> **RECORDS TO USE**:
***
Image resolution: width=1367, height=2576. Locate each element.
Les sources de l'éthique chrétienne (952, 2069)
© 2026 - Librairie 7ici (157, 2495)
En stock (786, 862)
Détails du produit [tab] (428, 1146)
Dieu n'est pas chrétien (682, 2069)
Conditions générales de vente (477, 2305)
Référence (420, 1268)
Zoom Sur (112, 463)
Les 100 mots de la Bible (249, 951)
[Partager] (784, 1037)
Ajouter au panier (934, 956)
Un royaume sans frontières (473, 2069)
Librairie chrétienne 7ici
***
> **WORK INSTRUCTION**: Where the string "chrétienne" occurs in a line above, count that line, and report solely the final figure.

> **REPLY TO THE EXERCISE**: 2